Now that I have finished reading the surveys of the Anglo-Saxon monarchy by Richard Humble and Christopher Brooke I can begin my focus on individual monarchs by starting with the available biographies of Æthelstan. He makes for a natural starting point in a number of respects: not only was he the first king of a united England, but he served as a model for English monarchs for centuries, thanks to his successes on the battlefield and his achievements both as a legal reformer and as a diplomat and statesman. His reputation is probably best reflected by the words of the 12th century writer William of Malmesbury, who declared that Æthelstan “cast all his predecessors into the shade by his piety, as well as the glory of all their triumphs, by the splendor of his own.”
For this reason, it is a little disappointing that there are only two modern Æthelstan biographies available to read. This made my choice of where to begin an easy one, though, as I decided to start with the older of the two books, Sarah Foot’s Aethelstan: The First King of England. As a volume of the Yale English Monarchs series – one that I expect I’ll become quite familiar with in the months to come – I have high expectations for the book in terms of its scholarship and level of analysis.

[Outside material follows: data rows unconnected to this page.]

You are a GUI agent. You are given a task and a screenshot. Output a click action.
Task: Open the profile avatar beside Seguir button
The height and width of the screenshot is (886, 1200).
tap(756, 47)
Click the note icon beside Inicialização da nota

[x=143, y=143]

After that I will move on to Tom Holland’s Athelstan: The Making of England. Like Foot’s biography Holland’s book is part of a series on English monarchs – in his case, one of a collection of short studies recently issued by Penguin Books. As an author known primarily for his works about the classical world Holland seems a curious choice for an author of a biography of an Anglo-Saxon monarch, but given the reputation his books enjoy I expect that his contribution will be nothing less than readable.